Experimental Evaluation
Results on SUN RGB-D and NYU Depth v2
Comprehensive experiments on SUN RGB-D and NYU Depth v2 datasets demonstrate that the proposed method achieves state-of-the-art mean-class accuracies of 57.7% and 70.4%, respectively—surpassing prior CNN-, fusion-, attention-, and GNN-based approaches.
Figure 4: Confusion matrix for SUN RGB-D, indicating robust recognition across diverse indoor classes with minimal confusion primarily between visually or functionally similar categories.
Figure 5: Confusion matrix for NYU Depth v2. Several classes (e.g., "classroom," "bookstore," "bathroom") achieve near-perfect accuracy; lowest performance is in compound 'other' classes with fewer training examples.
Detailed Analysis and Ablation
Ablation studies highlight the contributions of each component:
- Single modality vs. multimodal fusion: Fusing RGB and depth features with graph reasoning offers a 6-7% accuracy boost over simple concatenation or single-modality baselines.
- Dynamic graph structure: Leveraging attention to dynamically construct and update node connections outperforms fixed graph structures and naive local feature aggregation.
- Attention mechanisms: Removing attention reduces performance by up to 2%, affirming its necessity for adaptive information propagation.
- Node selection parameter k: Empirically, 16 nodes per modality balance representational power and noise avoidance; fewer nodes lack coverage, while more nodes dilute discriminative power.
Theoretical and Practical Implications
The work advances the state-of-the-art in several respects:
- Adaptive, semantic-aware feature selection from high-dimensional CNN feature spaces enables robust focus on discriminative regions, eliminating reliance on external object detectors or heuristic local sampling.
- Hierarchical, sparse multi-modal graph design provides an expressive yet efficient framework for capturing both intra- and inter-modality relationships, essential for robust fusion in cluttered environments.
- Attention-driven graph updating confers flexibility and interpretability, supporting dynamic re-weighting of salient scene elements per sample, accommodating intra-class variation, and reducing the impact of outliers.

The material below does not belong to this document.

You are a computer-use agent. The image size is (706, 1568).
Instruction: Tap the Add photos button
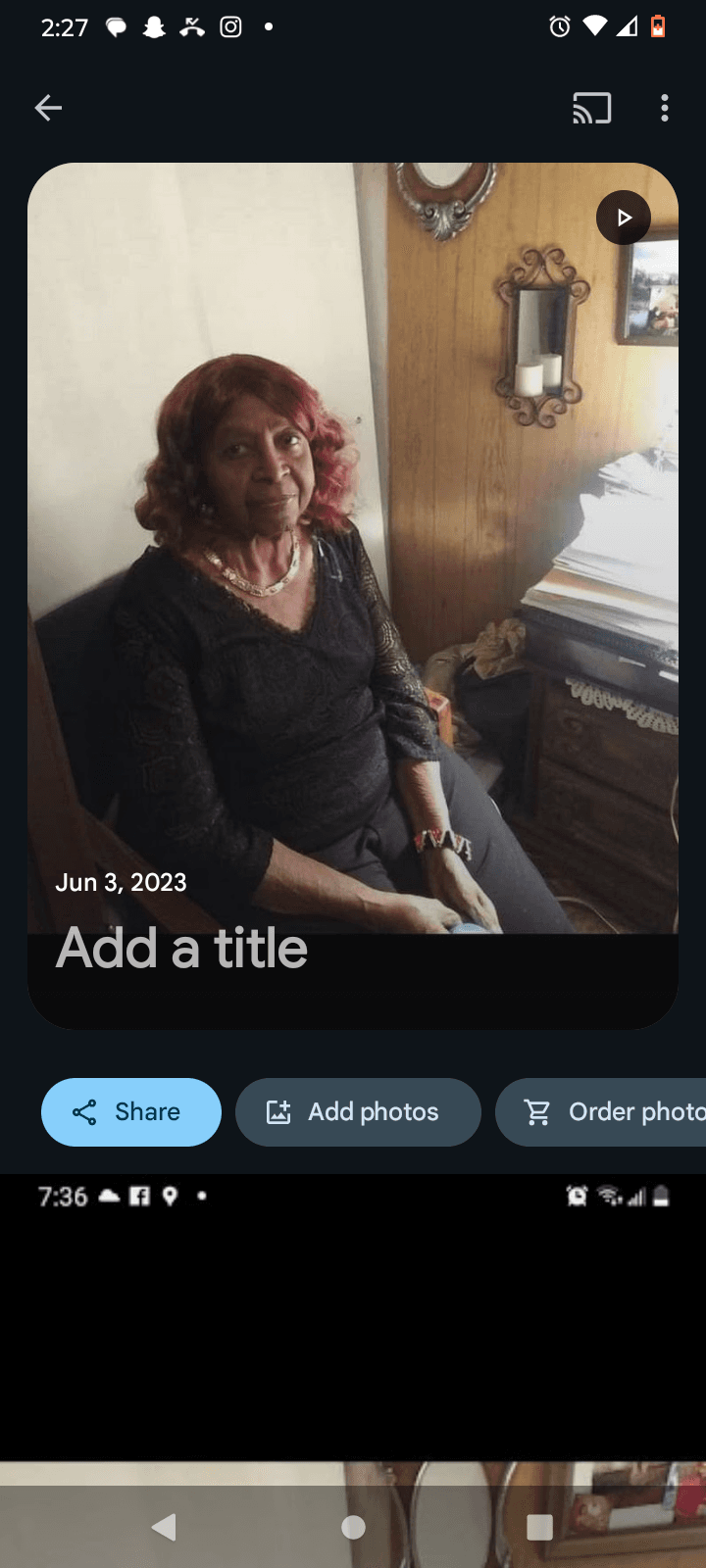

Practically, the design is compatible with any strong CNN backbone, is fully differentiable, and can be easily extended to new modalities, scene types, or integration with temporal reasoning for video or multi-view data.
Future Directions
Potential avenues for future research include: (1) more sophisticated cross-modality alignment techniques to further mitigate semantic gaps; (2) explicit modeling of temporally dynamic or viewpoint-varying scenes; (3) exploration of unsupervised or few-shot scenarios leveraging the graph’s structural priors; (4) transfer to embodied agents for on-device scene understanding.
Conclusion
This work establishes a principled, high-performing dynamic graph neural network approach with adaptive feature selection for RGB-D indoor scene recognition. Attention-guided node selection, hierarchical graph construction, and modality-aware dynamic update mechanisms are proven effective in extracting, organizing, and integrating complementary 2D and 3D cues. The framework achieves new benchmarks on standard indoor datasets, supporting robust and efficient multi-modal scene perception, and sets a foundation for further innovations in graph-based scene understanding and fusion (2604.00372).